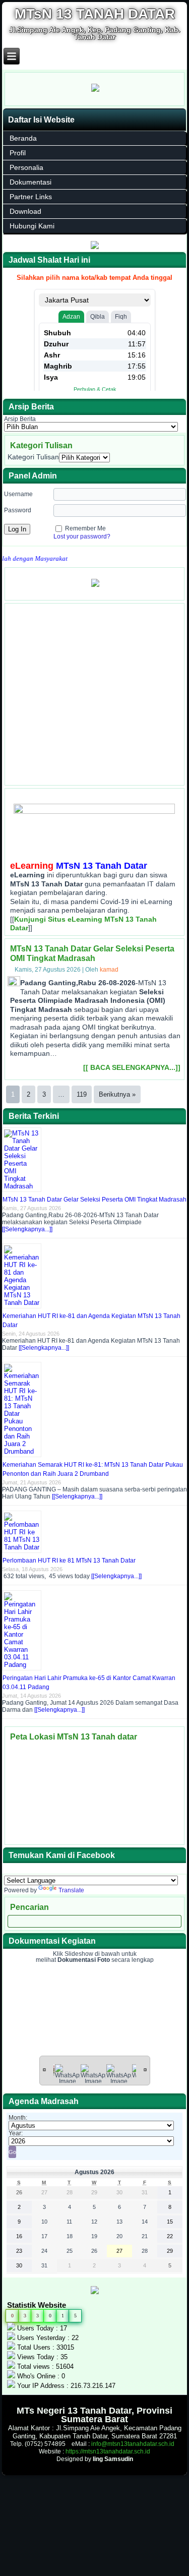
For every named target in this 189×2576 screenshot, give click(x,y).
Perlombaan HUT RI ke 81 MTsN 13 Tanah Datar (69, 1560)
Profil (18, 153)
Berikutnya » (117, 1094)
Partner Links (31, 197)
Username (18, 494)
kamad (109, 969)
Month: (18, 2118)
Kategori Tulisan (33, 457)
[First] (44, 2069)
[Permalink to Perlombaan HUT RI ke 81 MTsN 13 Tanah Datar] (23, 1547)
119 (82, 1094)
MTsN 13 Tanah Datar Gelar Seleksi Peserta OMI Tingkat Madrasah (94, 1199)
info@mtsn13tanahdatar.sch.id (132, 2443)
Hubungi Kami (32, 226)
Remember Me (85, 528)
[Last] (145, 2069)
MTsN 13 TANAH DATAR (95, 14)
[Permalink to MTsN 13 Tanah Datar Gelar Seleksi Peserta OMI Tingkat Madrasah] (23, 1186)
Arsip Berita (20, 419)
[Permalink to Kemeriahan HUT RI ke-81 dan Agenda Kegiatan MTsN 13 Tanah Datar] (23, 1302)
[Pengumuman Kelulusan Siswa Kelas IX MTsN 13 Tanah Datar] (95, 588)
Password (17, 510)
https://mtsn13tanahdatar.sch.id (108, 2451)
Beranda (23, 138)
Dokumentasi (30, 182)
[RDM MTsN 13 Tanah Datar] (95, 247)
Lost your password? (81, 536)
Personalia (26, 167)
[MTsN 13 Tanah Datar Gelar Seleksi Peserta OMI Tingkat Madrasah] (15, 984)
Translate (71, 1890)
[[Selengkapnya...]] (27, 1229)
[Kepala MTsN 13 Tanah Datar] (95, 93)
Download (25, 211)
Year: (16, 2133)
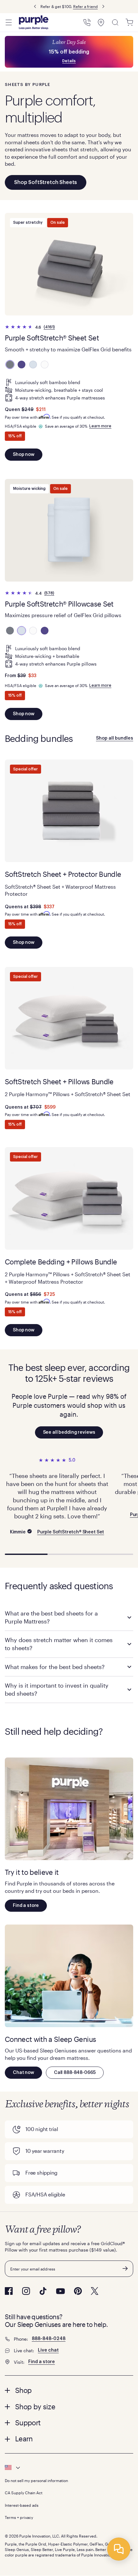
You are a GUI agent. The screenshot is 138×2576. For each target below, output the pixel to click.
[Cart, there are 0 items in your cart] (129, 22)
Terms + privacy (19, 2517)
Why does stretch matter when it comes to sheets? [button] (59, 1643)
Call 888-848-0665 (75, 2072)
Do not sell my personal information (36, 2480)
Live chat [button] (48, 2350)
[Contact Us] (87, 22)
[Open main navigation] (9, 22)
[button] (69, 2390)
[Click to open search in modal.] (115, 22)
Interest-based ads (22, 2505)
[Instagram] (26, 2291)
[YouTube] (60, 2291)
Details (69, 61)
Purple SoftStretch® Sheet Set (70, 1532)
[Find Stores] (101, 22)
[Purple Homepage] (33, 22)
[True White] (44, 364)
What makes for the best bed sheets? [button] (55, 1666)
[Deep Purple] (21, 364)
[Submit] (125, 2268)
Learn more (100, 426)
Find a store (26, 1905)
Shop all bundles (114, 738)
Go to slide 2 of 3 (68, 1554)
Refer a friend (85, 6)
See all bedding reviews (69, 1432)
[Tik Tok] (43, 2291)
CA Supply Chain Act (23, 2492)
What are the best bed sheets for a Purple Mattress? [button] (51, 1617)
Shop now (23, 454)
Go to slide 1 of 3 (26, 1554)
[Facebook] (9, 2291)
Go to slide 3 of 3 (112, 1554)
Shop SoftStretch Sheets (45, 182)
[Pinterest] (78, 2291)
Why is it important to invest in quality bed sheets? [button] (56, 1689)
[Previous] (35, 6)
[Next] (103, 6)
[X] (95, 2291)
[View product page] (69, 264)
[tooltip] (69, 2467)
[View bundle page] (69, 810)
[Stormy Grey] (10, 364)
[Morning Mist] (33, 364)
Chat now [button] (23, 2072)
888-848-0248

********************

What is required: A copy of each line above that holds the word "Purple" is the expected answer.

Written response:
Purple SoftStretch® Sheet Set (70, 1532)
[Purple Homepage] (33, 22)
[Deep Purple] (21, 364)
What are the best bed sheets for a Purple Mattress? [button] (51, 1617)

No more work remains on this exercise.